Micro, Small, and Medium Enterprises (MSMEs) are considered to be the backbone of Kenya’s socio-economic development.
MSMEs have emerged as the second-largest employment generating sector after agriculture.
The sector is a key driver of employment growth and considerably contributes to the country’s GDP by manufacturing a wide range of products and services.
They contribute to over 90 percent of the total labor force and play a key role in poverty reduction and economic development. They are also a source of innovation, competitiveness, goods and services, and entrepreneurial skills.
There are over 7.4 million MSMEs employing approximately 14.9 million Kenyans in various sectors of the economy. In addition, the MSMEs cover a wide range of establishments in almost all sectors of the economy.
It is also worth noting that most MSMEs operate informally. Moreover, the important role of MSMEs in promoting GDP growth and employment is underlined in Kenya’s Vision 2030, the country’s long-term development blueprint and the “Big Four” agenda under the manufacturing agenda.
Despite the critical role they play in the economy, MSMEs are frequently confronted with market imperfections.
They have difficulties in accessing adequate, affordable, and timely credit; face ineffective marketing due to inadequate resources and non-availability of skilled manpower, and most of them are unable to integrate into large-scale business relationships due to lack of international standards and quality controls.
Most MSMEs operate without any type of certification, which greatly reduces their prospects of developing backward linkages with large enterprises.
Additionally, it is important to note that a large body of literature identifies access to credit as the most important challenge faced by these types of enterprises.

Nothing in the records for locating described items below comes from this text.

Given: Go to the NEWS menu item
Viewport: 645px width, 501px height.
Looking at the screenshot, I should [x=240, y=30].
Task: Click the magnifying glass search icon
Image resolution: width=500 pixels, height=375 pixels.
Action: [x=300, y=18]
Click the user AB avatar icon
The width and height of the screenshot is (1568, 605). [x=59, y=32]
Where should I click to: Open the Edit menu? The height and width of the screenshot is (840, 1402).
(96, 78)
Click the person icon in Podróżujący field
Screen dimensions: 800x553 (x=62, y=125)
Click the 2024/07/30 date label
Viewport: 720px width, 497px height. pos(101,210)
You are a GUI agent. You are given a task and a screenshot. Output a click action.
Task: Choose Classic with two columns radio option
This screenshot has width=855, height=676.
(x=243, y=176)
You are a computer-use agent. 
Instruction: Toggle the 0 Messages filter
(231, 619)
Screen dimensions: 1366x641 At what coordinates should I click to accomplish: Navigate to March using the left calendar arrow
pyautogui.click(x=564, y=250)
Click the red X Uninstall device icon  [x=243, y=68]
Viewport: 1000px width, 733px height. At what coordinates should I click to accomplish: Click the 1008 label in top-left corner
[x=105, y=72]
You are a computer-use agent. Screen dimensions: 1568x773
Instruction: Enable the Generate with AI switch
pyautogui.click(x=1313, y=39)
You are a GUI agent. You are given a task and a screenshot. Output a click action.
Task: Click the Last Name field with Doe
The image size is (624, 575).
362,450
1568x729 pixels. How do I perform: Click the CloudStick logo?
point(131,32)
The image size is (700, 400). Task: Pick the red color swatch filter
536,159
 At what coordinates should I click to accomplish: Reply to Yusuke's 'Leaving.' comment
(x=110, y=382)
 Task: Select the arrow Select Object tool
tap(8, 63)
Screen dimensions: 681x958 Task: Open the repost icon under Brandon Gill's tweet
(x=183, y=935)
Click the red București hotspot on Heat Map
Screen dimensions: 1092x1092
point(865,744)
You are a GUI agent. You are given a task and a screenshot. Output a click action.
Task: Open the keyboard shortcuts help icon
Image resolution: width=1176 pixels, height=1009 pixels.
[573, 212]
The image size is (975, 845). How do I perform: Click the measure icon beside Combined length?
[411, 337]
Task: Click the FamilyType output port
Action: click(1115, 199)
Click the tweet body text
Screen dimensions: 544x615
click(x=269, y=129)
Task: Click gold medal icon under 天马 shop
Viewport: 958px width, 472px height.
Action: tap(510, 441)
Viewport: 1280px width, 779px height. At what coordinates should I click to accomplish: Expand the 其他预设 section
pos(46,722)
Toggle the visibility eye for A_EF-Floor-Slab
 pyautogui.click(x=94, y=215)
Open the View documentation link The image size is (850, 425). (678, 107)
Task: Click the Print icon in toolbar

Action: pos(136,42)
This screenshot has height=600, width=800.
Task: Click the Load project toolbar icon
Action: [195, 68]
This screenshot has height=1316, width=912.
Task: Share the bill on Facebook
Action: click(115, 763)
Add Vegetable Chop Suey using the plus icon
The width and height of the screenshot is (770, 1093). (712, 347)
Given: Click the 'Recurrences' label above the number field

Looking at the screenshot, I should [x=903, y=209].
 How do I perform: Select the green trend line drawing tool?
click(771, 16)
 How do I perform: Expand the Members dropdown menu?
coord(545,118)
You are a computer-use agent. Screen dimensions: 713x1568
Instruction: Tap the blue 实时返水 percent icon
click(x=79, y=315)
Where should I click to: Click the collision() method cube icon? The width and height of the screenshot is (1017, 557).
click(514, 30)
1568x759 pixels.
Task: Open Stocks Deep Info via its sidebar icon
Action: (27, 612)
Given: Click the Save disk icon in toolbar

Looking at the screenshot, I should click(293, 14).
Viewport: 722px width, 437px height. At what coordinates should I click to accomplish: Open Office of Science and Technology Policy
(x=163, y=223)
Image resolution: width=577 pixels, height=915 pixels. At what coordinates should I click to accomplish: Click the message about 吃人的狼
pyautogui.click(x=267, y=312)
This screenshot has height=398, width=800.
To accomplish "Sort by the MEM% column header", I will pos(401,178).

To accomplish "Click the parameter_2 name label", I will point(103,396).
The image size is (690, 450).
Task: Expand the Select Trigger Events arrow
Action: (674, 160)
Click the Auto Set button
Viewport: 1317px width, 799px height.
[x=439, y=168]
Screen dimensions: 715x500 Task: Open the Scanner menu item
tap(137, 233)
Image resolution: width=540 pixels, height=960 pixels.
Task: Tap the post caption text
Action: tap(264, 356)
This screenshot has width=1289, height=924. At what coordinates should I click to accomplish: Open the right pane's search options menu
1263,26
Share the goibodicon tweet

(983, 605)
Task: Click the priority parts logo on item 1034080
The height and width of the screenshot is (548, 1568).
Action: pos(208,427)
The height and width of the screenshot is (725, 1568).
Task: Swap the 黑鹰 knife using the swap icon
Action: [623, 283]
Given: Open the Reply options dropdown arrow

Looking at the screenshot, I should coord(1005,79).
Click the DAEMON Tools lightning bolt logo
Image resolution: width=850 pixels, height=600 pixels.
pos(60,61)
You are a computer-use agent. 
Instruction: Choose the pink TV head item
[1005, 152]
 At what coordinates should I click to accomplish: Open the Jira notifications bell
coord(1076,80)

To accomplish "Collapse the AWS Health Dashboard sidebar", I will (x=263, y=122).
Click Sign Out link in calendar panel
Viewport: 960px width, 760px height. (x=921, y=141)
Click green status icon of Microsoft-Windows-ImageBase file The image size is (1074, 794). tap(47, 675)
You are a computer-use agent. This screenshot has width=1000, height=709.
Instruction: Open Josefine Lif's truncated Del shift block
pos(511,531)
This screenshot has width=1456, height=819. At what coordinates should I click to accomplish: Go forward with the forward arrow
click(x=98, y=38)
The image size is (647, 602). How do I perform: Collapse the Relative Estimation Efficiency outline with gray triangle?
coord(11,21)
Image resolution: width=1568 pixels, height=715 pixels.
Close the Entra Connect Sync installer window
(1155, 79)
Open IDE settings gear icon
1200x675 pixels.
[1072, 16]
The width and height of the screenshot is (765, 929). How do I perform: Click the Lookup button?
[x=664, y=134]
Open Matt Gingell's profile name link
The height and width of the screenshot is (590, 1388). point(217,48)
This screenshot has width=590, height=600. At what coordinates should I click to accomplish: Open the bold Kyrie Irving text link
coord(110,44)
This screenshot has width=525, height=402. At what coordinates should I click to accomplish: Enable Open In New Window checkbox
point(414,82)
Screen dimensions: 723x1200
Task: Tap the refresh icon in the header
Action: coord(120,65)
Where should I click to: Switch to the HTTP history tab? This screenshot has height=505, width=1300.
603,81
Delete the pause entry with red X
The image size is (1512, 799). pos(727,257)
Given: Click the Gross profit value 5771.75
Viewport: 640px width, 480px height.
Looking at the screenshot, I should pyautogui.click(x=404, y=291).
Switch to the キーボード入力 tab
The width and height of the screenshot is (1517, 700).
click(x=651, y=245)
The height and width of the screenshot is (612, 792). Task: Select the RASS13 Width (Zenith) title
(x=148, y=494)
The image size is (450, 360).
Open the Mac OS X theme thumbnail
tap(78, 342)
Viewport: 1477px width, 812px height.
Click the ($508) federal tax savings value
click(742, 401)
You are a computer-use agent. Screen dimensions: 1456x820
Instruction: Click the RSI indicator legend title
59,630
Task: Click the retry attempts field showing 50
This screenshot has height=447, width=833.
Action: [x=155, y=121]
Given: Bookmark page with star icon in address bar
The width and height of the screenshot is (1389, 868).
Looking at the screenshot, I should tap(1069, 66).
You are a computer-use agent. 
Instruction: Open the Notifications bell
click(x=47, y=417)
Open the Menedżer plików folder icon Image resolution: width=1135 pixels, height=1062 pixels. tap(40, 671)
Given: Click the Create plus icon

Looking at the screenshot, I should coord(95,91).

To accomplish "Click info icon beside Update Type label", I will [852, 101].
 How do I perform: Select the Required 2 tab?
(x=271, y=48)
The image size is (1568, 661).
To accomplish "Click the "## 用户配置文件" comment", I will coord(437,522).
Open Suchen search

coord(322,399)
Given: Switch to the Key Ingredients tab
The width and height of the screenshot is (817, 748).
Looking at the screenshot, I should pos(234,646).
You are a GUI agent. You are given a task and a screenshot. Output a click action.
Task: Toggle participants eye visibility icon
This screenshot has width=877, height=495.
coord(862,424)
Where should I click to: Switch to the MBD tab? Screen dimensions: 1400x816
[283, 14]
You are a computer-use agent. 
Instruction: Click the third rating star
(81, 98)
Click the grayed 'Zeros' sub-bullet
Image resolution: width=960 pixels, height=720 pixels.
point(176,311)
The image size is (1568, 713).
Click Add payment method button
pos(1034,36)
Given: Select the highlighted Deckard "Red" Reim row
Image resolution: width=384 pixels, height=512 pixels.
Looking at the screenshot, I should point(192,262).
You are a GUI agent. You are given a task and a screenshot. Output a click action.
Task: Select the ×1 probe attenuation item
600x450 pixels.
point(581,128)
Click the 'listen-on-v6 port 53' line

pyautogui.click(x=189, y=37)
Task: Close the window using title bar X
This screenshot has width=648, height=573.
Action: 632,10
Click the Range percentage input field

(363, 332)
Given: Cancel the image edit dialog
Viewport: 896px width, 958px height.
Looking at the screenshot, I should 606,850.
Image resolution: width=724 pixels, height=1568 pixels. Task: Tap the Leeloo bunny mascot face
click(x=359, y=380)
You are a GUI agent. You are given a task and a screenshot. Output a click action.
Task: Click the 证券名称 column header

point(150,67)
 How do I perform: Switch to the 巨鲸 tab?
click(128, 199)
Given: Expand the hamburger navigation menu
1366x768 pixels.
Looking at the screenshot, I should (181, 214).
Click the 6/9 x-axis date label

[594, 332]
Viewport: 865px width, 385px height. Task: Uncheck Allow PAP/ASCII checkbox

While we appreciate the Government’s move in helping start-ups through the introduction of policies and initiatives to address these failures in access to finance and markets with varying degrees of success, there is still much that needs to be done.
In 2013, the Government under the Access to Government Procurement Opportunities (AGPO) program set aside 30 percent of all Government procurement for youth, women, and persons with disabilities.
The aim of the program is to facilitate the youth, women, and persons with disability-owned enterprises to participate in government procurement and, therefore, increase their market access and further improve weak linkages in the value chain.
Public funds advanced to the sector to address the access to credit challenges have included the Youth Enterprise Development Fund, Small and Medium Enterprise (SME) Fund, Uwezo Fund, and Women Enterprise Fund.
These funds are mainly designed to cater to the unique needs of the respective categories, who would not access credit from the formal system because of stringent requirements that they could not fully meet, for instance, lack of collateral to support their loan applications.
As the world marks the 5th anniversary of MSME Day, small businesses are more than ever in need of support, as they navigate the impacts of the COVID pandemic, conflicts, and the climate crisis.
They are the hardest hit by these multiple shocks, and at the same time play a critical role in building back stronger.
SMEs play a very critical role in the world economy by contributing to the employment scenario along with the input and output. There are certain points to be understood here.
As per a report published in 2015, approximately 600 million jobs would be required worldwide over the next 15 years.
Predominantly, most of the formal jobs that are available in developing markets are created by the SMEs. That is almost four out of five jobs available in the market. Despite playing a vital role in the development of the economy, it is observed that around 50% of the SMEs lack access to finance or capital investment.
At any given point of time, the formal SMEs create around 33% of the national income and 45% of the total employment in developing countries. When we include the informal SMEs in the list, the numbers rise even higher.
MSMEs have to become more resilient to future shocks, and efforts and stimulus packages must target those most heavily affected by disruptions to global supply chains, rising inflation, and the continuing ramifications of the COVID-19 pandemic.
Policymakers also have a role to play here and must move beyond recovery and consider ways in which to lower and eliminate barriers faced by MSMEs, and improve the business environment and access to finance, markets and technology in these fragile times.
Nairobi Garage is home to a number of SMEs and over the period we have come to appreciate SMEs’ role in acting as a cushion against recession by adapting and innovating as per the changing circumstances.
There is a big connection between the various levels of poverty, hunger, and economic well-being of the society and the general condition of various SMEs in the country.
In almost every country, SMEs are a large proportion of all businesses in the country. In most developing and developed economies, over 90% of SMEs improve the employment rate. In fact, when big industries downsize and cut down jobs, SMEs keep developing and creating more jobs.
SMEs adapt fast to the dynamic business world by switching to e-commerce and online transaction of goods and services. The advancement in technology has not only eased the process of selling and buying, but it has also helped the entrepreneurs to cut costs of advertising and marketing too. The various e-commerce platforms make life easy for SMEs.
It is therefore critical that countries and their development partners continue to support and empower MSMEs and unlock their full potential through inspiring innovation, creativity, and decent work for all on this World SMEs Day and for years to come.